The Siemens Ltd stock staged a dramatic recovery on Thursday. The stock, which slumped as much as 4% in intra-day trading, closed with a marginal gain of 0.42% on the National Stock Exchange. Short covering may have helped. But the company’s performance in the December quarter was also not as bad as feared. Sales fell at a slower pace than analyst expectations. Compared with a Bloomberg consensus estimate of a 4.7% drop, sales fell by 4.1%. The margin of difference is not much. What may have pleased investors, though, is an improvement in operational performance.

Indigenization efforts and focus on cost optimization helped the company lower raw material costs. Compared with a year ago, raw material costs as a percentage of sales fell by about four percentage points. Add to this the improvement in margins at the infrastructure and energy business segments and the company was able to maintain its earnings before interest, tax, depreciation and amortization (Ebitda) margin at 6.2%.

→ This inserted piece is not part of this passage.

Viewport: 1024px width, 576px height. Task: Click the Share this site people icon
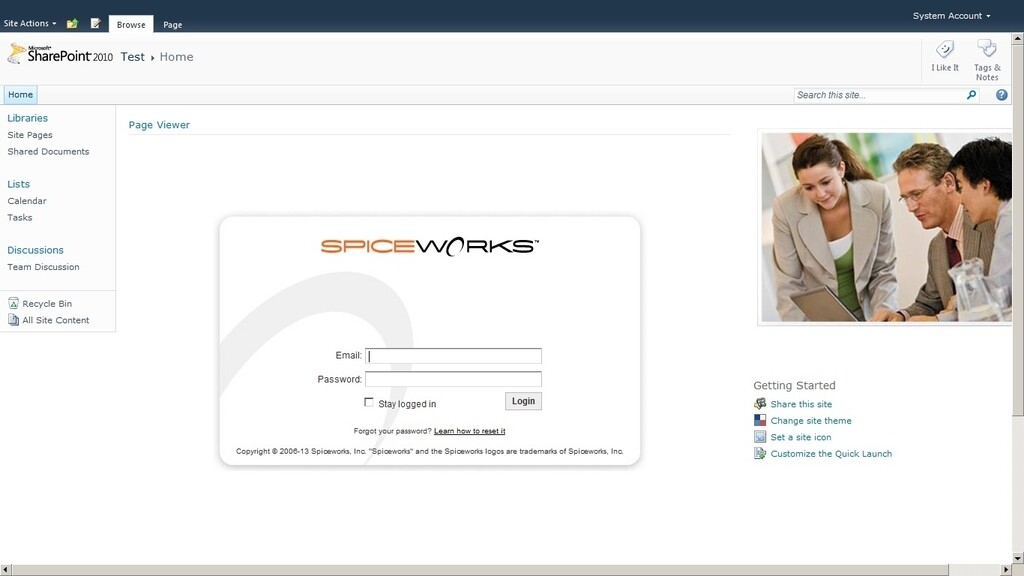(760, 404)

Flat margins are nothing to cheer about. But falling sales and high usage of imported raw materials, which dilutes economies of scale and increases costs, have led to the belief that margins at the company will be squeezed substantially. Compared with the year-ago period, analysts, on average, had been expecting the margin to be lower by 60 basis points.

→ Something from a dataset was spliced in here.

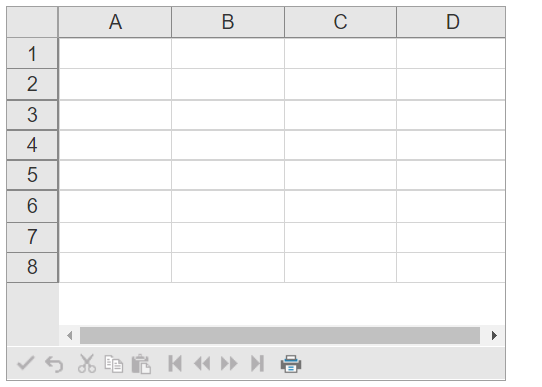The width and height of the screenshot is (542, 387).
Task: Go to next page double-arrow icon
Action: (229, 364)
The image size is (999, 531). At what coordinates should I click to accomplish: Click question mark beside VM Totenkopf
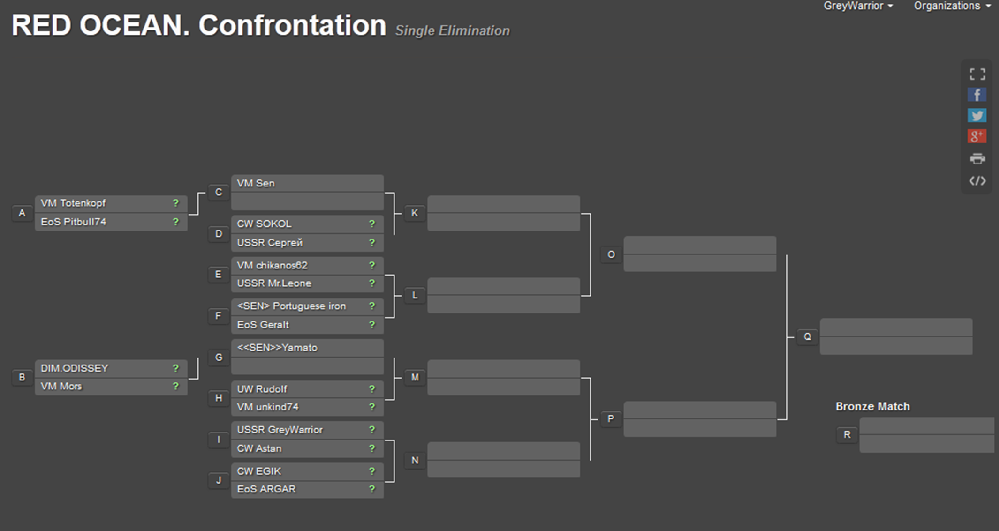[175, 203]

Finance costs, meanwhile, fell sharply. This, along with higher other income, helped the company report a 2.4% increase in net profit. One basis point is one-hundredth of a percentage point.

The third-quarter performance, even though not remarkable, does show that the company is slowly stabilizing. Raw material costs are easing and margins at key business segments—infrastructure and energy—are improving. While new order inflows at 2,005 crore are little changed from the year-ago period, an improvement in the business environment and more evidence that margins at key businesses are recovering will help the stock gain positive momentum.